··· Material supplied ···

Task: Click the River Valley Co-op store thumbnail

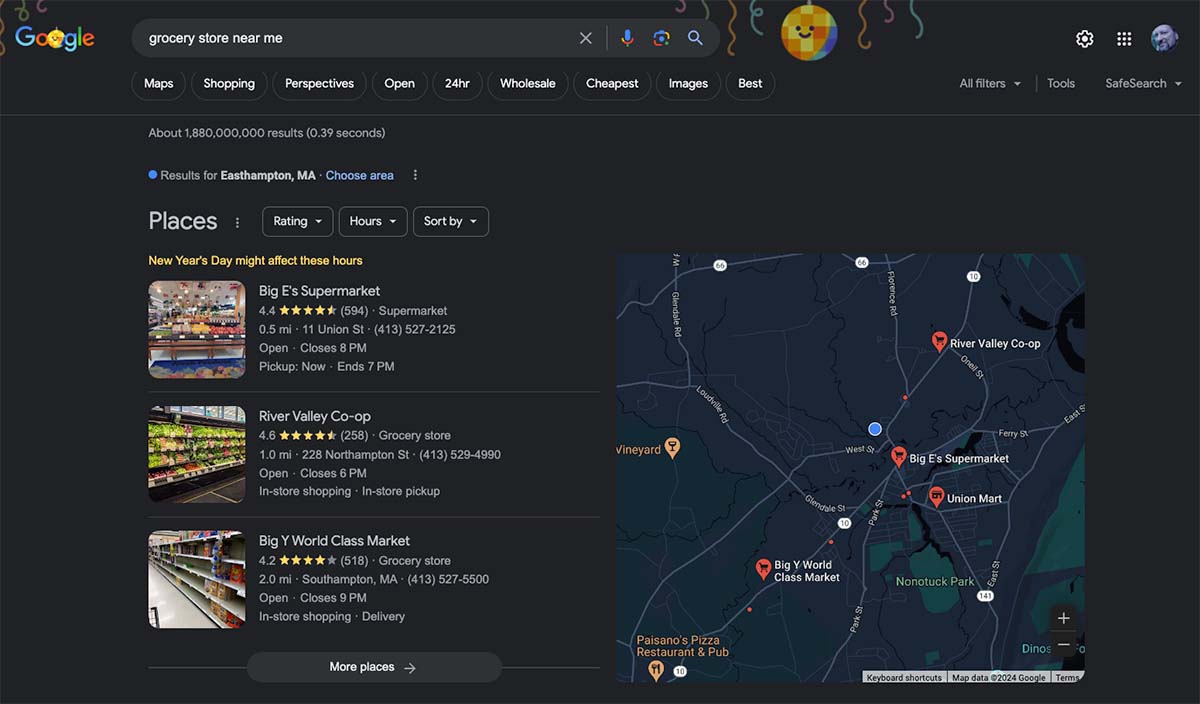Action: [x=196, y=454]
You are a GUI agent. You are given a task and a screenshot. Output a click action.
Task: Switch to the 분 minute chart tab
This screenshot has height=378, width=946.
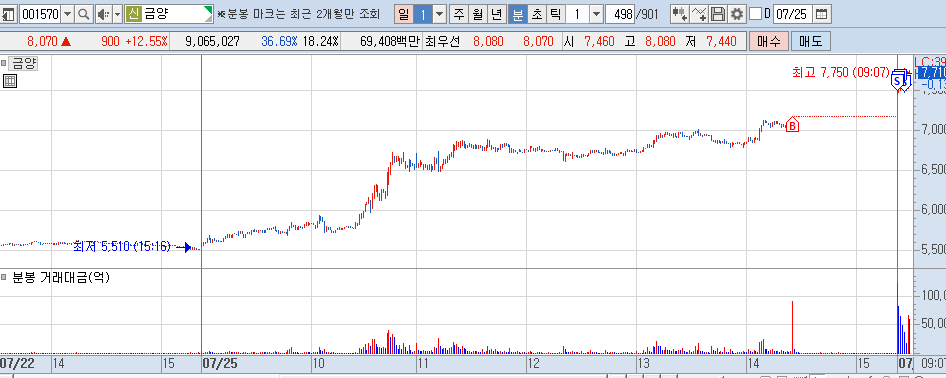click(518, 14)
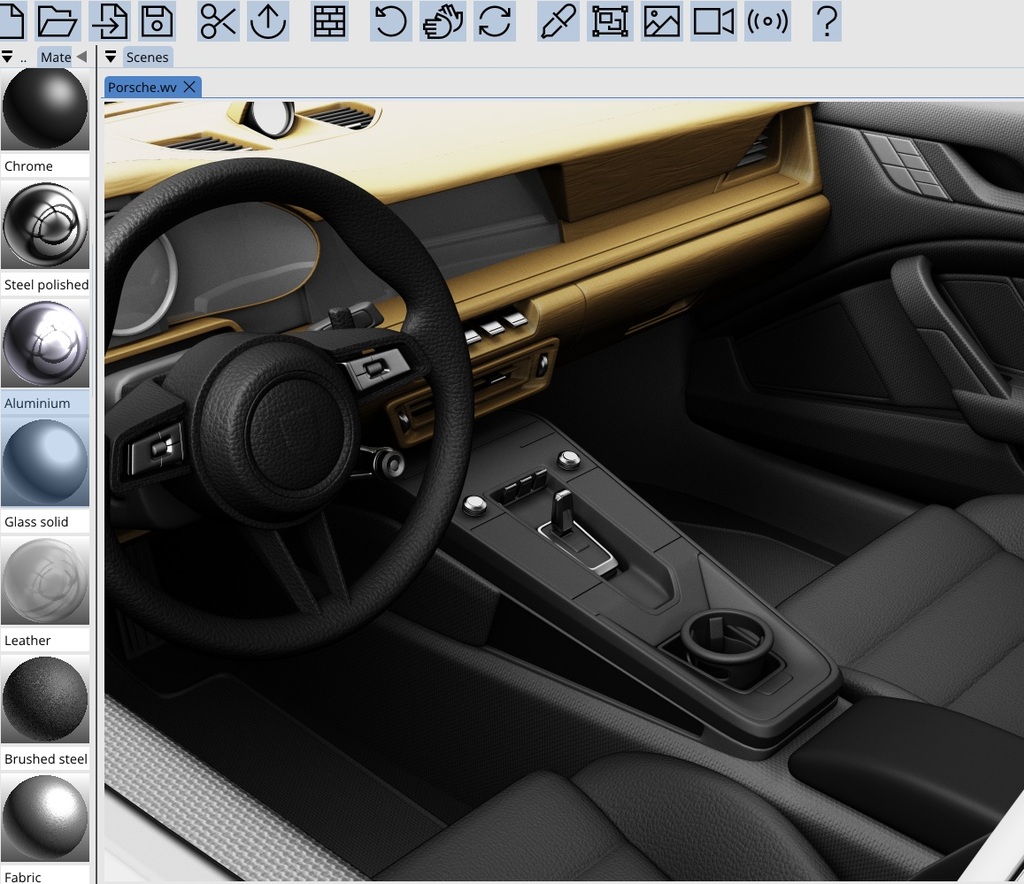The width and height of the screenshot is (1024, 884).
Task: Click the import file icon
Action: [108, 21]
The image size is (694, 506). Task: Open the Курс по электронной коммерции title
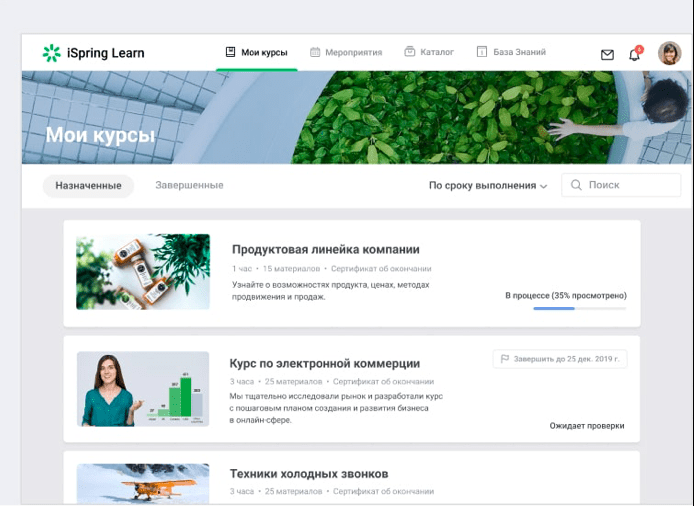(324, 363)
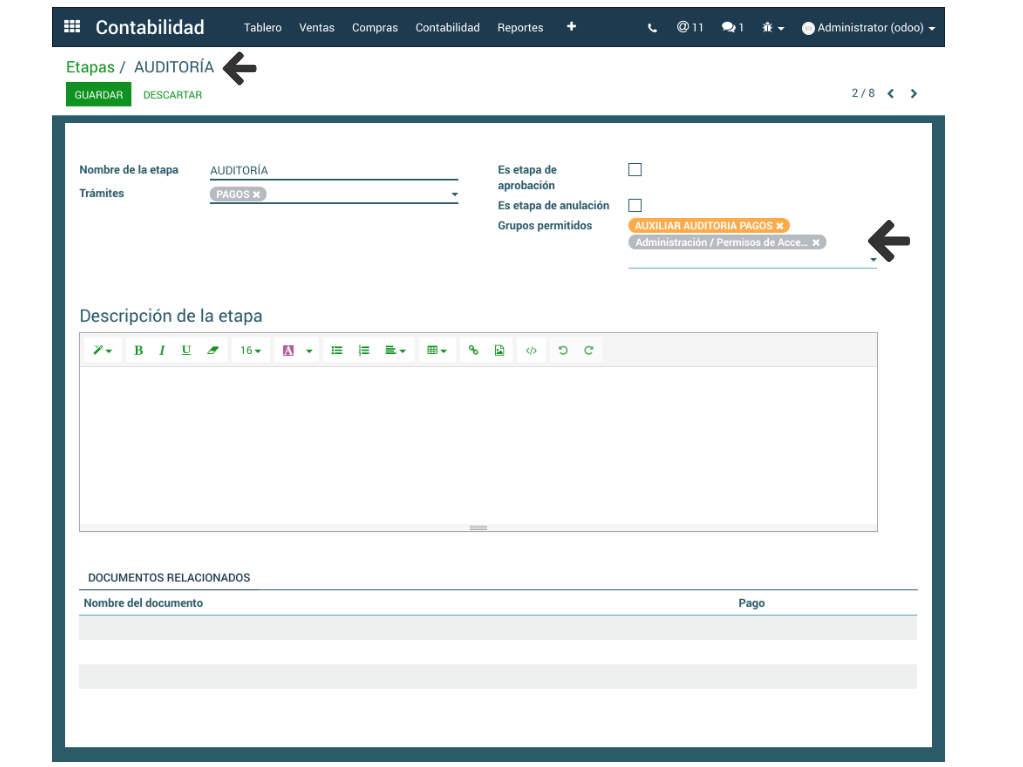Toggle bold formatting in the editor
The image size is (1023, 767).
coord(138,351)
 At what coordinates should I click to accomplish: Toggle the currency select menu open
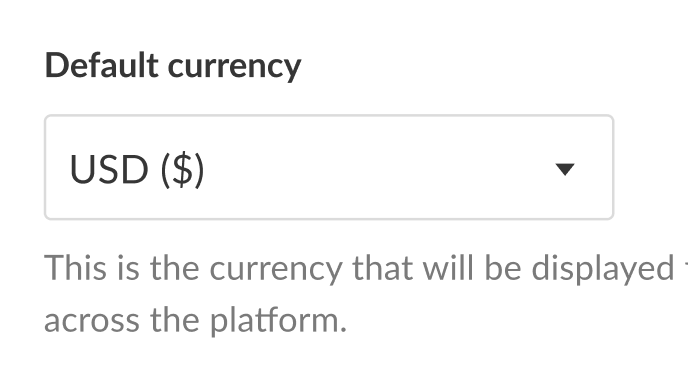tap(329, 167)
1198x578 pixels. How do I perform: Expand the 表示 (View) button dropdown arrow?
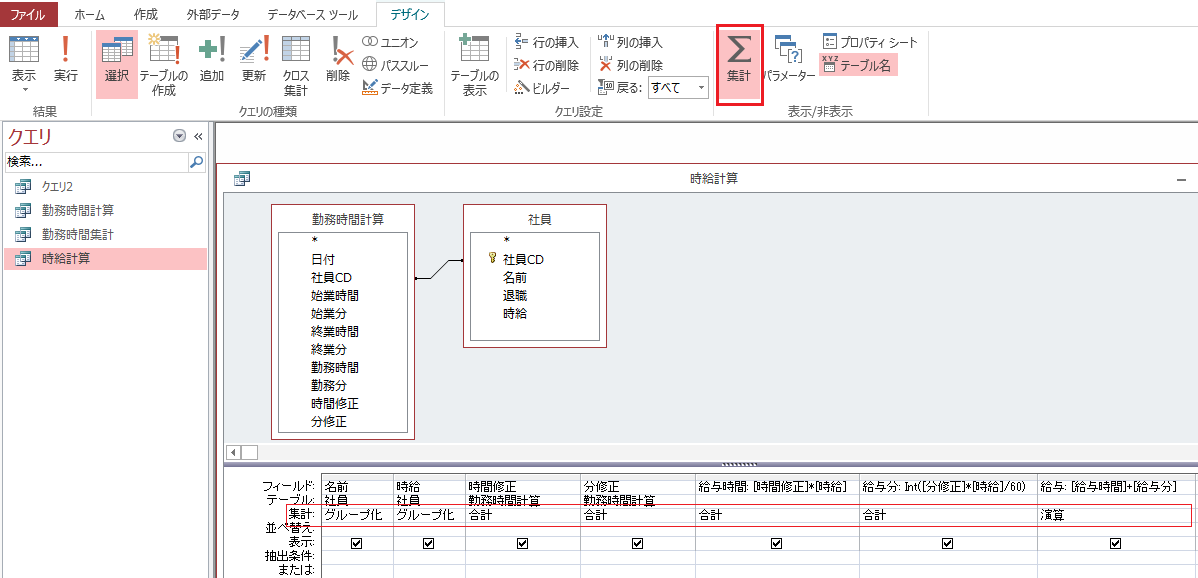point(24,89)

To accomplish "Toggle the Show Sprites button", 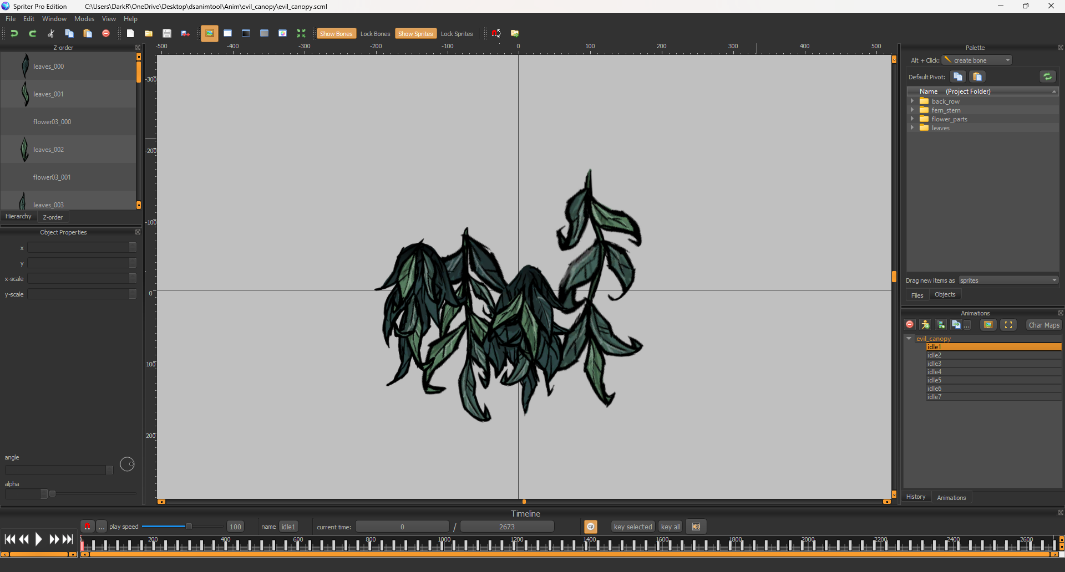I will (x=415, y=33).
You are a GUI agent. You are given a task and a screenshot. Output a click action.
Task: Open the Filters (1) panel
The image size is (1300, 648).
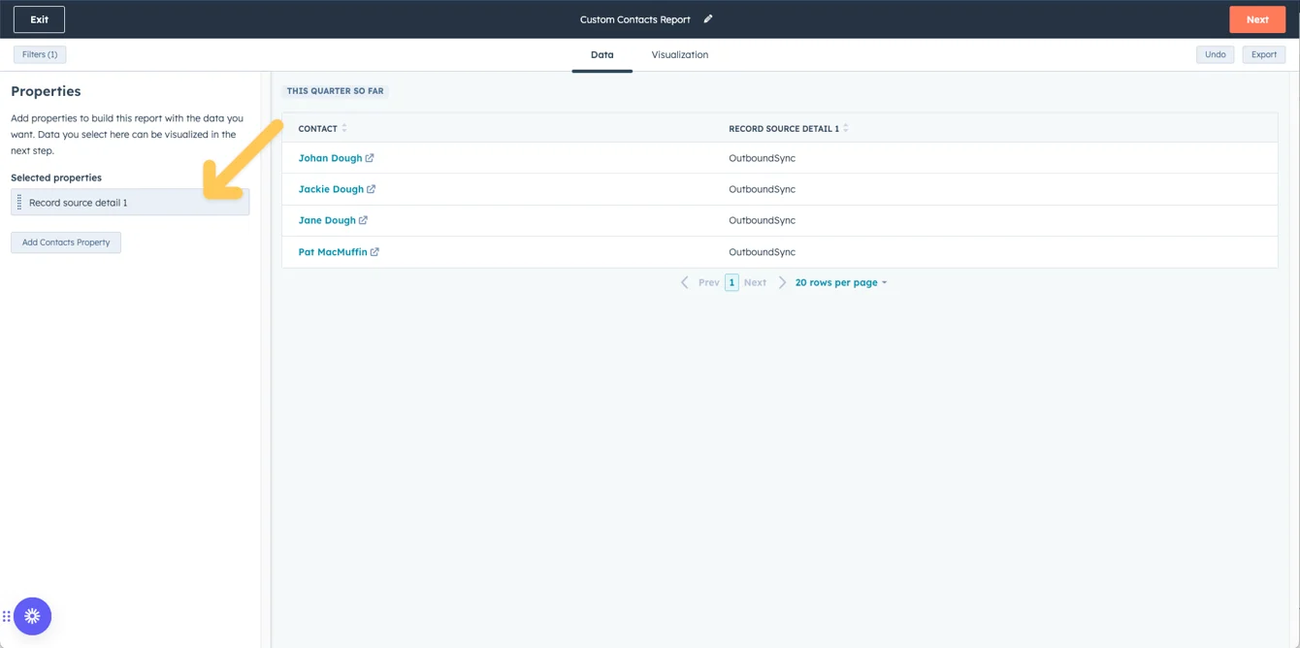39,54
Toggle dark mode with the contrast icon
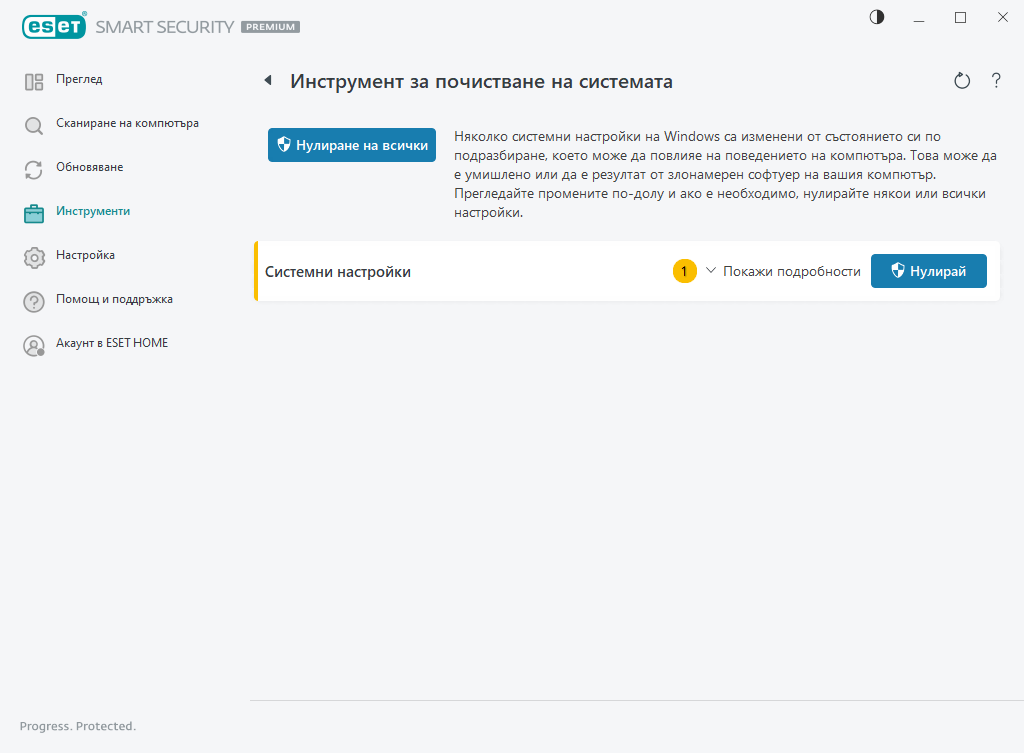This screenshot has height=753, width=1024. [x=876, y=17]
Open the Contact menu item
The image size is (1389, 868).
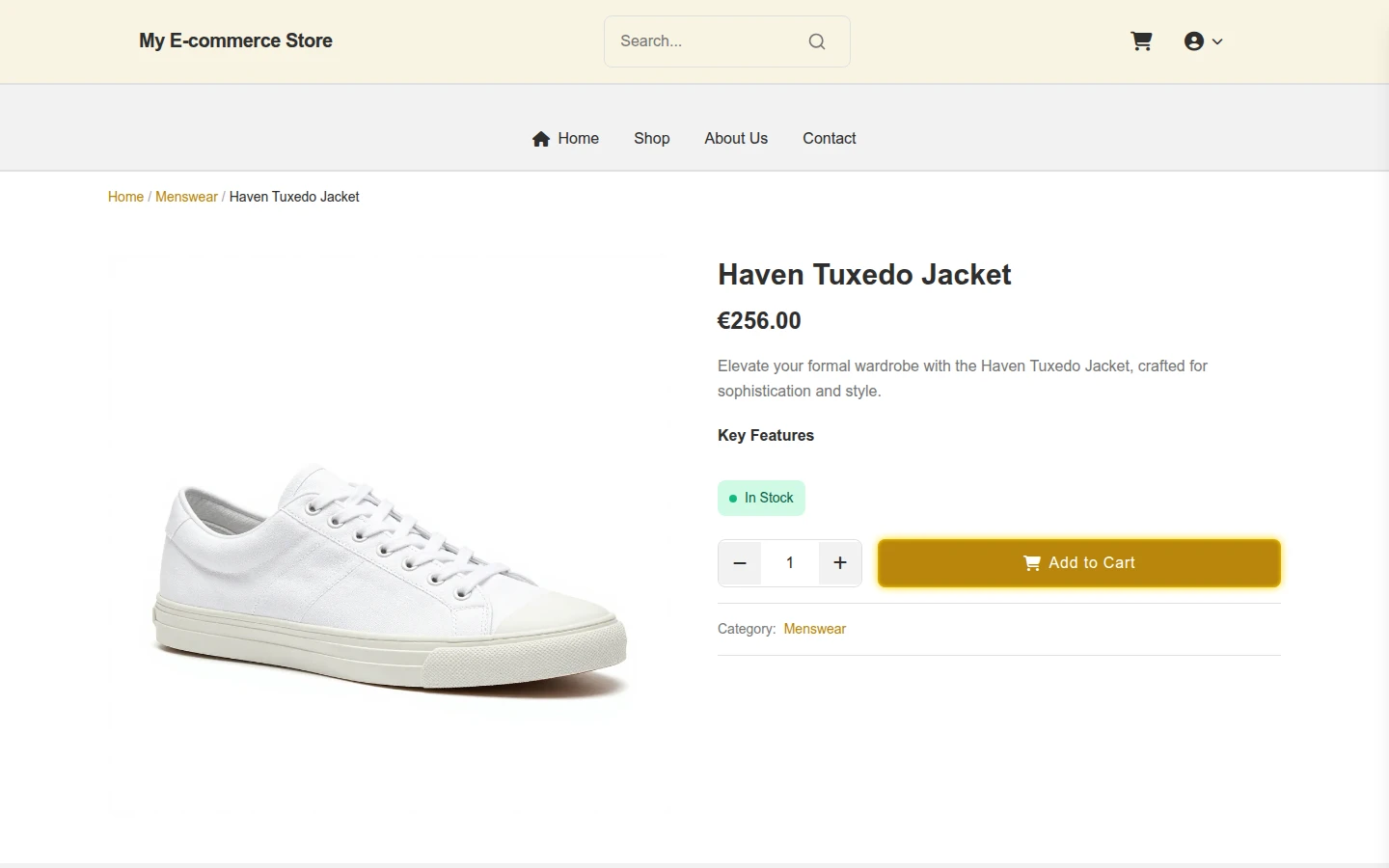click(x=830, y=139)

···

> Task: The lines to retype begin with the one containing "Open the Contact menu item" and end with the last line of the records. Reproduce them exactly and omit the pictures.

> Answer to this problem:
Open the Contact menu item
The image size is (1389, 868).
click(x=830, y=139)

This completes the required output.